“Irregularities” lead to retraction of paper on delirium

spcarecoverA paper on delirium in older adults has been withdrawn by a geriatric journal, after the clinical hospital notified the journal of problems in the data.

Here’s the notice for “Issues Associated with Delirium Severity Among Older Patients,” which first appeared in BMJ Supportive & Palliative Care:

This abstract has been retracted on the request of Khoo Teck Puat Hospital.

We regret to announce that we must retract this article because irregularities in the published data have been detected post-publication.

Here’s BMJ journal manager Claire Langford’s response to a request for more detail:

We were contacted by the authors institution – Khoo Teck Puat Hospital. – who notified us that the data included in the article was not correct; I understand there had also been some issues between the authors and the institution themselves.

The paper has yet to be cited, according to Thomson Scientific’s Web of Knowledge.

Neither the hospital nor the author has responded to requests for comment. We’ll update with anything we learn.

Hat tip: Rolf Degen.

3 thoughts on ““Irregularities” lead to retraction of paper on delirium”

  1. The paper – which is actually a poster abstract – appears very similar to the abstract of a previous paper from different authors, namely: “Factors associated with delirium severity among older patients” (2007).

    Some examples of text that appears in both abstracts:

    “The goal of this study was to determine whether the factors associated with delirium varied according to the severity of the delirium experienced by the older patients. Delirium among older patients is prevalent and leads to numerous detrimental effects. The negative consequences of delirium are worse among older adults with severe delirium compared with patients with mild delirium. There has been no study identifying those factors associated with delirium severity among long-term care older patients newly admitted to an acute care hospital.”

    “Upon admission, patients were screened for delirium with the Confusion Assessment Method and severity of delirium symptoms were determined by using the Delirium Index.”

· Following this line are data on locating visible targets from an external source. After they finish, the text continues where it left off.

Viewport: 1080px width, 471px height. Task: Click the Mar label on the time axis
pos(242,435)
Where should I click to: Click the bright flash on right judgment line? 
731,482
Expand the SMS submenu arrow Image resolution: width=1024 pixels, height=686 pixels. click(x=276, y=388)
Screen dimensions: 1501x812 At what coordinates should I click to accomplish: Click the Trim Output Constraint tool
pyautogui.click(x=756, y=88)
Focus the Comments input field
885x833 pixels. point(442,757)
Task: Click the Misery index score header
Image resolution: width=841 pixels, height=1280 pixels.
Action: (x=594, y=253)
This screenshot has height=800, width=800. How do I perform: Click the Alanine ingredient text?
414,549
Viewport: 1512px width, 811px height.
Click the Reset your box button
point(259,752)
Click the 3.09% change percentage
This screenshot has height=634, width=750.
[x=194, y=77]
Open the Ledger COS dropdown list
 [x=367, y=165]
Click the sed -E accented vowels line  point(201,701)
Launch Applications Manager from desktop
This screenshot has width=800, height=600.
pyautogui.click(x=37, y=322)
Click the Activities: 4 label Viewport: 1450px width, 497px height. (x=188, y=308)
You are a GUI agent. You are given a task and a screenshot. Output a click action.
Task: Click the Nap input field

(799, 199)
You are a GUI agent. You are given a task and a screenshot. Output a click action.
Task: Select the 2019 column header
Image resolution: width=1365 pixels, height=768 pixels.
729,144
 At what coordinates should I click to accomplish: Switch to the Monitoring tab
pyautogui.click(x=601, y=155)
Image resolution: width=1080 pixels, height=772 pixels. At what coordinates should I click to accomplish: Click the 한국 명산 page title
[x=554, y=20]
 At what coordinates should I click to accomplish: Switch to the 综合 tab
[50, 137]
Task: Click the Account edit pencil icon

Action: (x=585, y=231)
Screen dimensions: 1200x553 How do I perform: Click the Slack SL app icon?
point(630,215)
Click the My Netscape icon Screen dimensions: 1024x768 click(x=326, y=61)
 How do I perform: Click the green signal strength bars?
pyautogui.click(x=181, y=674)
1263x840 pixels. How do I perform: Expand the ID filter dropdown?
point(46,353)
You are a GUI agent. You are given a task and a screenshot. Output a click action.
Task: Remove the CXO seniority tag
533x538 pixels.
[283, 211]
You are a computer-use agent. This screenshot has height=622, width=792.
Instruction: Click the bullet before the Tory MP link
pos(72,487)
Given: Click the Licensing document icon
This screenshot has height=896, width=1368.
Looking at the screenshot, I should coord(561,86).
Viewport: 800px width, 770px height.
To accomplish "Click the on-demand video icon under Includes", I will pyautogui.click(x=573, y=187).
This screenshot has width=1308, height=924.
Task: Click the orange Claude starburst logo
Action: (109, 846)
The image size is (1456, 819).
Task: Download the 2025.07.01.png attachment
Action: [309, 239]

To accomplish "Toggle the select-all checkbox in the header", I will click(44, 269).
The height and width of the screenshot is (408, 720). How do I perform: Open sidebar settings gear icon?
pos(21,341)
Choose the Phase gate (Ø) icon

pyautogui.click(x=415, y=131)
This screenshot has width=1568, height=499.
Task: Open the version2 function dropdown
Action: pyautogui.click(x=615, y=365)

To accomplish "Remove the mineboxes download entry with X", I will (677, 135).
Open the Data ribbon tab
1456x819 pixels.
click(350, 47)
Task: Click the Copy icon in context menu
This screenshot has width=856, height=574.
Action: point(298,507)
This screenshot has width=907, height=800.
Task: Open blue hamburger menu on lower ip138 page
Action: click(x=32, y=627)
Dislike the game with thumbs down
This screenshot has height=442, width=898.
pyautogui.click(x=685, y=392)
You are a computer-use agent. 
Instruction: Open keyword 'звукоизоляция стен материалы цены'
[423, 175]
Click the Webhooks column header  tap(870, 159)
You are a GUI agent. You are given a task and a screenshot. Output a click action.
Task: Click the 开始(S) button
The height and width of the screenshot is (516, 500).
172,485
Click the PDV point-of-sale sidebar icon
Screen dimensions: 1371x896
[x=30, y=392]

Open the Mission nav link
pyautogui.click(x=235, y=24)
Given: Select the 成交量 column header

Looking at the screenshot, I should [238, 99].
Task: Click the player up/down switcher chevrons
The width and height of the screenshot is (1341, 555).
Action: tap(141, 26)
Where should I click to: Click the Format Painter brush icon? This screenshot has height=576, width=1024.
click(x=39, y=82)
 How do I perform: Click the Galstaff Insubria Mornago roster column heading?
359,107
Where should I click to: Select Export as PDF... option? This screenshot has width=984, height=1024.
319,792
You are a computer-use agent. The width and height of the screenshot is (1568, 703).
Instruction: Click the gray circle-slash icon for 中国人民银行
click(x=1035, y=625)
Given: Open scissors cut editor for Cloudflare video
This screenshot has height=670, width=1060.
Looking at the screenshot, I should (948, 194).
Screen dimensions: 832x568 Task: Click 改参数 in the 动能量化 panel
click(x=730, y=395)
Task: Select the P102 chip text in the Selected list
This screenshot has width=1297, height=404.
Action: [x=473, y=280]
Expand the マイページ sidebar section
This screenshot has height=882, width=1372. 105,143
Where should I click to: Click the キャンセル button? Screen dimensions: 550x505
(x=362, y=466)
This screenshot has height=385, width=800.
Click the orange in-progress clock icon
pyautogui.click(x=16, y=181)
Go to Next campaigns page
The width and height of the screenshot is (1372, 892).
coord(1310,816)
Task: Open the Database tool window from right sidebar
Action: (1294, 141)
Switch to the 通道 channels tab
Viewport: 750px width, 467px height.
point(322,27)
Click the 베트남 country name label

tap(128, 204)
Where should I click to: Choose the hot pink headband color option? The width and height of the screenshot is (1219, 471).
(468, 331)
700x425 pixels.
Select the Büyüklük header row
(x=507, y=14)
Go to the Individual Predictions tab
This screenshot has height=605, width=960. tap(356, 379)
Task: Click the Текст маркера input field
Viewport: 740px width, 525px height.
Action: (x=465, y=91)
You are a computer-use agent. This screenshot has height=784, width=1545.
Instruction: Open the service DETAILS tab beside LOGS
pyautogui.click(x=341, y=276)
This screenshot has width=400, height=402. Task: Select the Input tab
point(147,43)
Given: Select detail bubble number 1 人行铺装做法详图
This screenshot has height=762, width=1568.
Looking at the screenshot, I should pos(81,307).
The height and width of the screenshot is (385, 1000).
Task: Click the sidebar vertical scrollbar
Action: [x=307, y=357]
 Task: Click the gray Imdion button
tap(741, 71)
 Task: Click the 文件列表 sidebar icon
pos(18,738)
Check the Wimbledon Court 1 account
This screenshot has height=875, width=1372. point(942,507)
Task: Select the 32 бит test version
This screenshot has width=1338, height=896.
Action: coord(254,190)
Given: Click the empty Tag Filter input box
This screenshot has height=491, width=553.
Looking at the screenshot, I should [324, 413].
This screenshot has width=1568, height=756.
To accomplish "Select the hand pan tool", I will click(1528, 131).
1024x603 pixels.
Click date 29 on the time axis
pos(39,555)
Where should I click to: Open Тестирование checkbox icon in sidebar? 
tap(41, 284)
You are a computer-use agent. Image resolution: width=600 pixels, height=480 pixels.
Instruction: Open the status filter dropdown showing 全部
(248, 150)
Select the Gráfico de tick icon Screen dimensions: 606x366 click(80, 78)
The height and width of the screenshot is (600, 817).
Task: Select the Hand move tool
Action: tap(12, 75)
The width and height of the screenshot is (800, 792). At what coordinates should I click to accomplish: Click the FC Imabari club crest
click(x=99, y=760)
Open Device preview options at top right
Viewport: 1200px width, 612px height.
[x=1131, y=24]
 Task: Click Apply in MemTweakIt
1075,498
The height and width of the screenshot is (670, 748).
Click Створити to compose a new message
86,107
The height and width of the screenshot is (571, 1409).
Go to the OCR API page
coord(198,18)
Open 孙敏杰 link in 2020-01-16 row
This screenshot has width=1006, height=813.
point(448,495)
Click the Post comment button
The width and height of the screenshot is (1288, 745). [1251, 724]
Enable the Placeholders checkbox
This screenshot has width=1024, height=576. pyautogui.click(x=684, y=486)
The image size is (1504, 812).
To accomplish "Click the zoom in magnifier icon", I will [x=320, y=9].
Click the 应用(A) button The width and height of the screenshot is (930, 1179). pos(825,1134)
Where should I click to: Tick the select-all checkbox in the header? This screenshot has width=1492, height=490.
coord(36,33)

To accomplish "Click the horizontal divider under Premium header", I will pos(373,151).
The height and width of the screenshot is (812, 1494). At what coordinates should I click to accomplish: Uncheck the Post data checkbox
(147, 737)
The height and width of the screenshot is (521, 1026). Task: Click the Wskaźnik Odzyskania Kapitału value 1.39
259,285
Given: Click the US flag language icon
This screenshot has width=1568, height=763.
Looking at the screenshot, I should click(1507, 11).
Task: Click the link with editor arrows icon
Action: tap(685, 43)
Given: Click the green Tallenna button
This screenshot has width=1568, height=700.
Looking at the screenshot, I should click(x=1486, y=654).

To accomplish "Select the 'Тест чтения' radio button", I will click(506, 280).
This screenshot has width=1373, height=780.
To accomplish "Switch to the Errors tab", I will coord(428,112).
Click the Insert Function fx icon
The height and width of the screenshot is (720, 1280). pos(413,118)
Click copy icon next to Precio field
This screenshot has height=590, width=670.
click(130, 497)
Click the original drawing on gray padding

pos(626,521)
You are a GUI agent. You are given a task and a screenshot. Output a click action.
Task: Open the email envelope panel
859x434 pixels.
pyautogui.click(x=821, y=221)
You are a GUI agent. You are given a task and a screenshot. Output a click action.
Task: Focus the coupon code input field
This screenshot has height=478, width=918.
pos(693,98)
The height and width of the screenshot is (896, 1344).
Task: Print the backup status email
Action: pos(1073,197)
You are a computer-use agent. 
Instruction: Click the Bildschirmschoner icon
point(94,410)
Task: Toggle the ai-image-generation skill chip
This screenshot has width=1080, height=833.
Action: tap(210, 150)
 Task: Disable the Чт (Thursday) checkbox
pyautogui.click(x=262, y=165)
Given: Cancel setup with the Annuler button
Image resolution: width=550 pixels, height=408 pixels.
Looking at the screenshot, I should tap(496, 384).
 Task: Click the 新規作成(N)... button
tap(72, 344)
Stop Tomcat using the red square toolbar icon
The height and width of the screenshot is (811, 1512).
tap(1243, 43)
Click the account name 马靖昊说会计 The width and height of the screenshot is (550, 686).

    “As moderate-severe delirium is associated with poorer outcomes than is mild delirium, early risk factor identification for moderate-severe delirium by nurses may prove to be of value in preventing further deterioration of those older patients afflicted with delirium.”

    And there’s more. This is not just a matter of overlapping text – the methods, results and conclusions were essentially the same (except with a smaller sample size in the retracted paper.)

    1. It sounds as though the authors were the ones confused, although perhaps not delirious. The first sentence of the abstract is vacuous. Logically, one cannot measure the “severity of delirium” unless one has *already* identified and quantified “factors associated with delirium” which vary with severity. Likewise uninformative are the statements that delirium has “detrimental effects” and that more severe delirium has more severe detrimental effects. Finally, I suspect that all acute care nurses everywhere in the world already screen for moderate-severe delirium (oriented x 3? Responds appropriately to questions? General affect? Competent to consent to medical treatment?).

      I’m not criticizing the original Voyer et al. study (which @Neuroskeptic links to, below). That paper makes a different and more informative point, i.e. that mild delerium may be qualitatively and etiologically different from more severe delirium. The retracted abstract misses that point completely, suggesting that Rajaram et al. not only may have borrowed from Voyer et al., but also failed to understand what that study was about.